9 He then proceeded to consider whether the Deed as so understood could properly be regarded as an accord and satisfaction in accordance with the above reasoning of Dixon J in McDermott. He was not satisfied it provided anything more than an accord executory and found that it did not either extinguish the old cause of action or afford a new one. His reasoning was as follows at [41] - [48]:
'…Whilst I have some reservations in reaching that conclusion I accept the submissions made for and behalf of the respondent that on an analysis of the deed there does not appear to be any specific reference to a discharge of obligations by the applicant. Rather the respondent has agreed not to enforce any legal rights that it currently had against the applicant "if the following terms and conditions are met" (see clause 2 of the deed). Clause 2(c) certainly provides for a default process but does not on a proper reading extinguish the rights of the respondent to enforce any legal rights it then has against the applicant. If the deed was intended to extinguish those rights and provide a new cause of action to replace the old cause of action then in my view the deed should clearly set out that objective. Instead it seems clear by the introductory words to clause 2 that the respondent agreed not to enforce legal rights only if the terms and conditions set out thereafter were met. There is no dispute that the payments pursuant to those terms were not made. The issue then remains whether clause 2(c) is operative to the extent that it replaces the cause of action or rights which the respondent then had against the applicant and in my view the cause does not clearly set out that intention.

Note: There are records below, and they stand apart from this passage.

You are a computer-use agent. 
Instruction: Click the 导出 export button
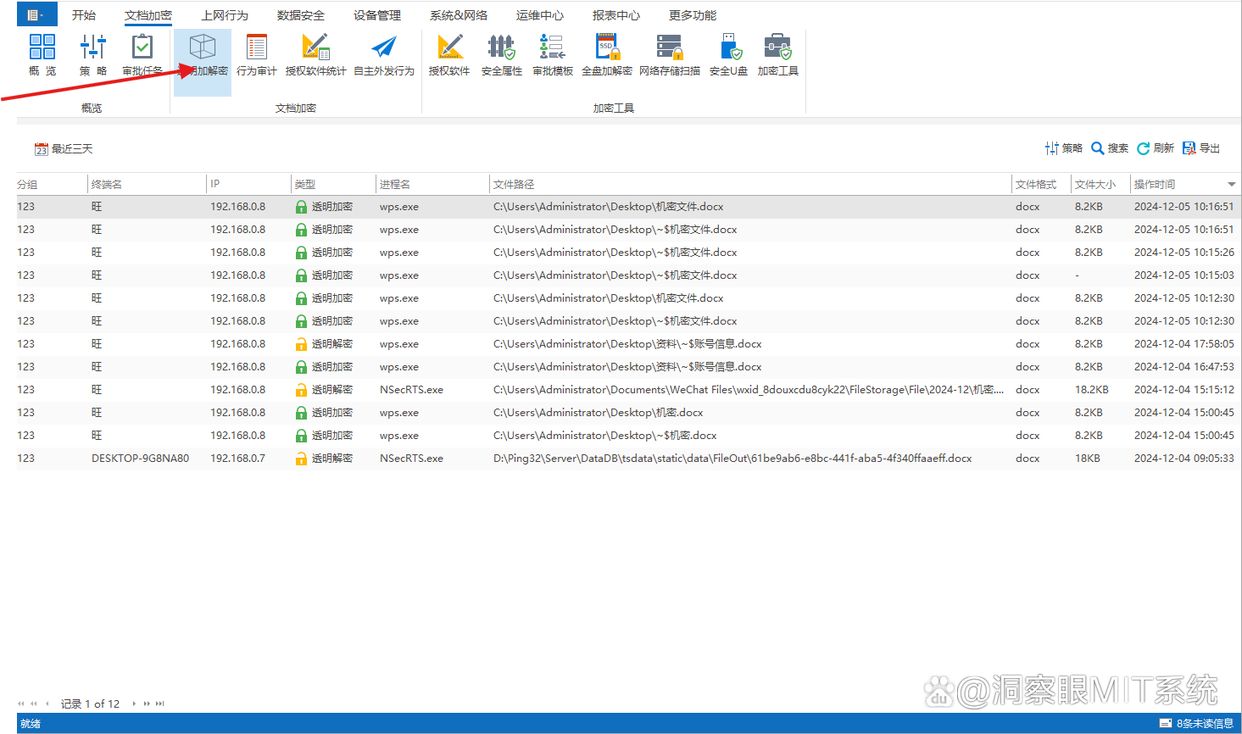[x=1201, y=148]
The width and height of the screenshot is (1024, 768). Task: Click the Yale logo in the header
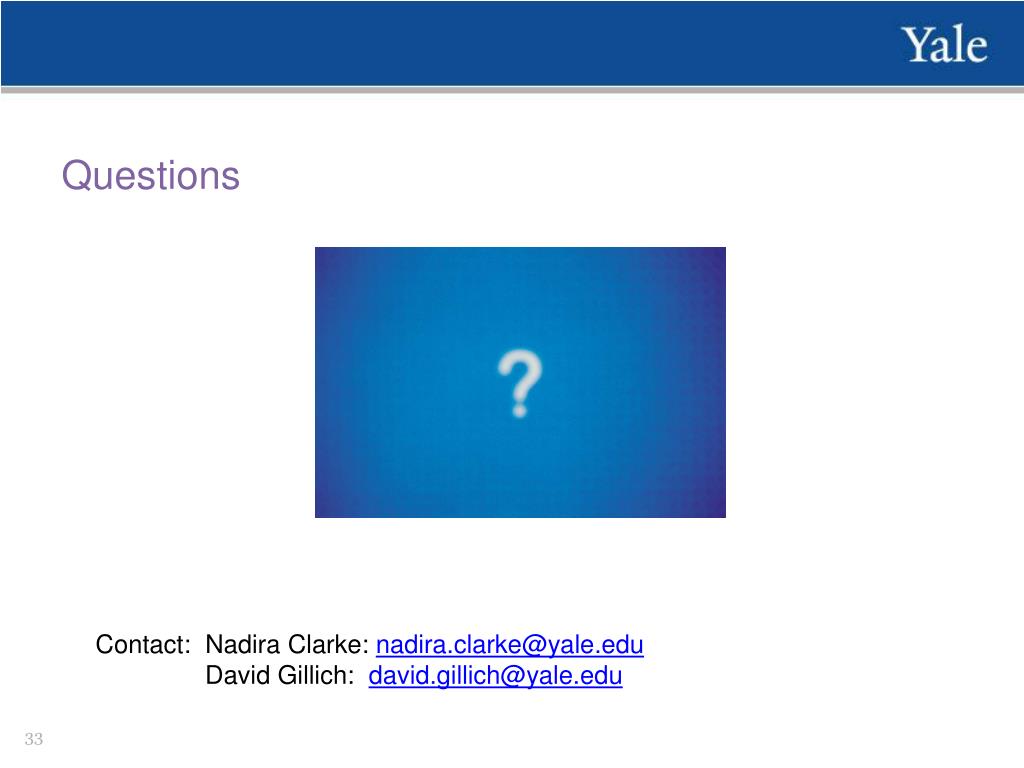point(944,45)
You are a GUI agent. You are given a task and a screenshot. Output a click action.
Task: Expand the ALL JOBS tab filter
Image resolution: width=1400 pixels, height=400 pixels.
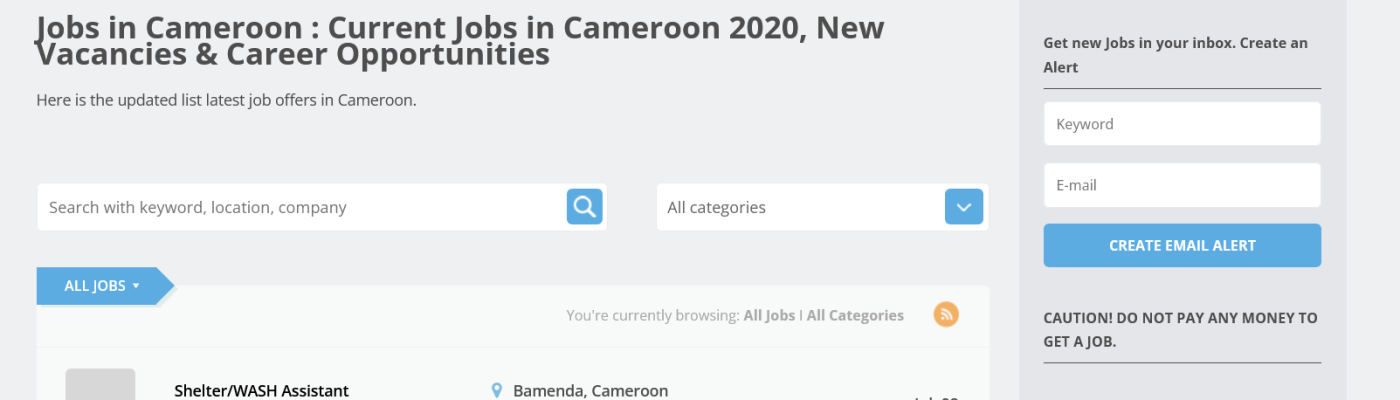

On my interpretation of clause 2(c) it simply provides an additional form of security and payment. There is insufficient evidence to suggest that forfeiture of shares in Sailbird Holdings Pty Ltd would in any event satisfy the balance of the outstanding sum owed at the date of default as determined by the creditors (sic) accountants. The evidence including the affidavit of Ms O'Sullivan demonstrates that that issue was not fully or adequately explored.
In my view the deed may properly be described as an agreement to accept the satisfaction, that is payment by instalments with perhaps an additional option provided by clause 2(c). Until the debt has been satisfied then in my view the deed can properly be regarded as an accord executory which has not yet extinguished the old cause of action nor does it afford a new one.'
10 In reaching this view his Honour said that he did not consider it was necessary for him to admit extrinsic evidence to resolve the doubts as to the intentions of the parties.
11 His Honour also held that in the absence of satisfaction of the claim it was unnecessary for him to apply the contra proferentem principles.